WHAT THE EXERCISE ASKS: Locate every line in the data below that contains the string "This" and copy each of those lines.

Stored entries
────
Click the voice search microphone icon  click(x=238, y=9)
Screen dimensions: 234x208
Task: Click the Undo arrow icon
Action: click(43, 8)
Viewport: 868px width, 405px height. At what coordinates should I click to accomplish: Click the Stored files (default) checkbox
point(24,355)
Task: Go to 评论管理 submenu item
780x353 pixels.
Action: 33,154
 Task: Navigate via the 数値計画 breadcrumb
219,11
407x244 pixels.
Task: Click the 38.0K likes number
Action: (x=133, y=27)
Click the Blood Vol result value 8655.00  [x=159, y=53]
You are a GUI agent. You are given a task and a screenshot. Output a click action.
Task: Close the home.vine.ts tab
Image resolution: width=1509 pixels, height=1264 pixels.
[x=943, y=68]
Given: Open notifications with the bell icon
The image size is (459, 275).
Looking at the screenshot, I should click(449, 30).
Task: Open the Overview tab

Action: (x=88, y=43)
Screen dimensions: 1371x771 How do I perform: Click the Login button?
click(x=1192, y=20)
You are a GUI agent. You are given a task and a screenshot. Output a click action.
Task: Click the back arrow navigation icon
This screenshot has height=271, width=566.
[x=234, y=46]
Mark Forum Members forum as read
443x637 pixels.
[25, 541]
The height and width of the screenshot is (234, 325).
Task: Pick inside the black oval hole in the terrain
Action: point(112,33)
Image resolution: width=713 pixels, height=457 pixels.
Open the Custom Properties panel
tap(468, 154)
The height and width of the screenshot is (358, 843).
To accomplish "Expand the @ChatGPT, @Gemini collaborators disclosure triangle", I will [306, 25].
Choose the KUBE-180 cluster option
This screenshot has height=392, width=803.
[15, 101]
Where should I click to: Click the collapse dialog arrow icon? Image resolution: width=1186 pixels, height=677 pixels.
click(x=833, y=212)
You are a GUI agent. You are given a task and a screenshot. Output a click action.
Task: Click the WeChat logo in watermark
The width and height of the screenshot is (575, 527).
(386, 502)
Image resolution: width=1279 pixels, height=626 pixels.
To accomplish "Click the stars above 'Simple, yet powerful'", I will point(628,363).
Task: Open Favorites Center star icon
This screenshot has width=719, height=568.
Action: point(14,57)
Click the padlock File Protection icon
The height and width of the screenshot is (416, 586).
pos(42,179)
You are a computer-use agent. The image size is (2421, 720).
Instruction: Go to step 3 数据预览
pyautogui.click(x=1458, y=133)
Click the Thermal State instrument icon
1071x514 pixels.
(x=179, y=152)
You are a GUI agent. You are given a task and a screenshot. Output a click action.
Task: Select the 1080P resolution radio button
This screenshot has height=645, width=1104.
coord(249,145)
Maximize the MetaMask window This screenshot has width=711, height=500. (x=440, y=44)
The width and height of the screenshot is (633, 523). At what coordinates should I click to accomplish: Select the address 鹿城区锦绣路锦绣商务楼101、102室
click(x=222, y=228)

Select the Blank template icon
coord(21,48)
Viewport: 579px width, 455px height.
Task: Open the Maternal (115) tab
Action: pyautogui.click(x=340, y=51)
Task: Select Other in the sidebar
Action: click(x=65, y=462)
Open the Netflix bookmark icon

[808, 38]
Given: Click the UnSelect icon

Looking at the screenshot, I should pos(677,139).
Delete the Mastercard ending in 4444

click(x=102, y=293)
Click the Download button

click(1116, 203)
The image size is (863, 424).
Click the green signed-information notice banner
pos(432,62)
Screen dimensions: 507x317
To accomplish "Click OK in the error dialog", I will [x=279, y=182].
────
WORKED ANSWER:
This screenshot has height=271, width=566.
This screenshot has height=392, width=803.
This screenshot has width=719, height=568.
This screenshot has height=645, width=1104.
Maximize the MetaMask window This screenshot has width=711, height=500. (x=440, y=44)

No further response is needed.